-- Quoted text start --

I built the ten-drawer cabinet specifically for housing the controls
and circulating oil system. The ten drawers provides plenty of
storage space for tools, cutters, fixtures, small pieces of raw stock,
and spare parts. The cabinet is on casters and can be easily
rolled out from its designated holding spot in the shop.
The plan was to eliminate all the built-in screw-cutting capability,
remove the entire apron assemble normally used for quickly slewing the
carriage left and right, and provide a controller to allow manually
positioning and running the lathe. Here is the converted X axis.

The brass block attaches to the carriage using the original mounting
screws. The two aluminum interposer blocks house a bearing and a
connecting coupler that attach the motor to the modified X-axis
drivescrew. Note that the unmodified compound slide is still in
place. I didn't need it for its manual capability, but it holds
the toolpost. I tightened down the dovetail gibs so it wouldn't
move. Notice that there is no backside shaft on the motor.
(So how do I preposition it before running parts? Do I HAVE to
have it hooked to a PC? You'll see in a minute.)
I had originally envisioned using the 16-threads-per-inch (TPI)
drivescrew that came with the lathe to drive the Z axis. However,
it was not a standard thread, and the half nuts that it engaged were of
cast iron and were subject to a lot of wear. I removed the old
drive screw, and used a new piece of standard National Coarse 3/8-16
threaded rod for the Z axis drive screw. As shown in the above
picture, the rod drives a brass traveler mounted where the apron and
hand wheel used to be. On each side of the brass traveler is a
plastic two-thread wiper. These two plastic pieces engage a short
portion of the thread as it enters the traveler, and remove excess oil
and swarf (chips) from the screw before it goes into the brass piece,
thus eliminating the potentially damaging wear of steel chips against
brass. The wipers are designed as near mirror images of each
other. Looking at the above picture, envision the drive screw
rotating clockwise and advancing into the traveler. The debris is
wiped off on the BOTTOM edge of the wiper, and drips off into the oil
pan below. On the other side, the wiper is located on the
opposite side of the screw, and wipes off and drips off as the screw
advances into the other side (withdraws from this shown side).
Thus the debris is actively removed and drips off by itself. Here
is a picture of the Z axis and the manual controller, called Knobby.

The same type of 270 ounce-inch motor is used. The main mounting
plate and two other aluminum pieces house two bearings to allow thrust
in both directions. When the motor shaft is pushed or pulled, it
tends to move slightly into and out of the motor housing, rendering
them less usable for moving a cutter through metal. That is why
I put bearings into the assemblies. A coupler and pretensioning
coupler are also enclosed in the aluminum assembly. The Z-axis
motor mount attaches to the end of the bed through three tapped 1/4-28
holes.

-- Quoted text end --
-- Material shown start --

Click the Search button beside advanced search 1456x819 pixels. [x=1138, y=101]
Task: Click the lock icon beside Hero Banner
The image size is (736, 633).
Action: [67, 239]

-- Material shown end --
-- Material shown start --

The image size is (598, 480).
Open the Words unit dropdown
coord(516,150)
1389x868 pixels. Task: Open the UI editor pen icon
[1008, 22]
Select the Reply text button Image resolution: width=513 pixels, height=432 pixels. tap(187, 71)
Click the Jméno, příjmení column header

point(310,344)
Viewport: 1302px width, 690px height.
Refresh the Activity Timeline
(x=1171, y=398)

-- Material shown end --
-- Material shown start --

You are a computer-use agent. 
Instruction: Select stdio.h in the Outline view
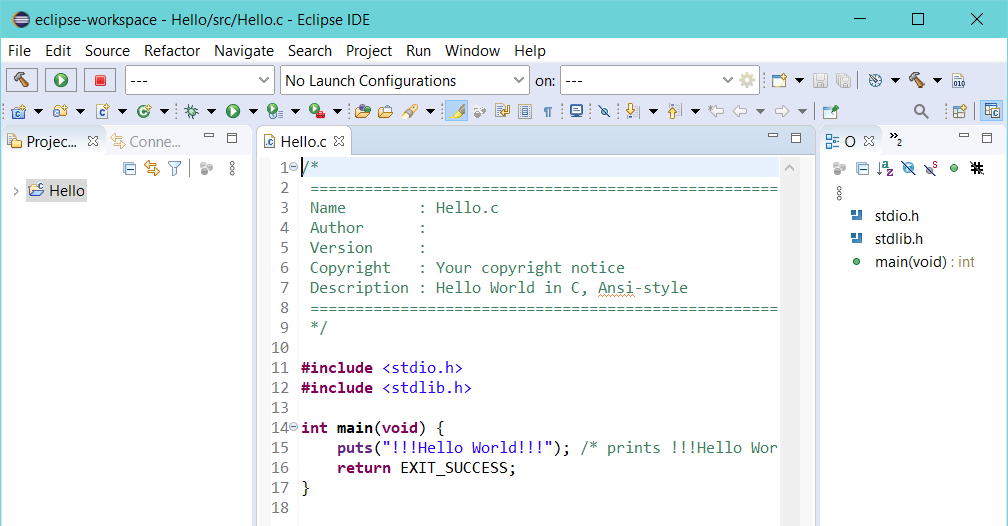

-- Material shown end --

**Exercise objective:**
From the lathe conversion text, output the passage that begins at the words "(So how do I" and stops after "the 16-threads-per-inch (TPI)". Work only from the lathe conversion text here and leave the records aside.

**Solution to this problem:**
(So how do I preposition it before running parts? Do I HAVE to
have it hooked to a PC? You'll see in a minute.)
I had originally envisioned using the 16-threads-per-inch (TPI)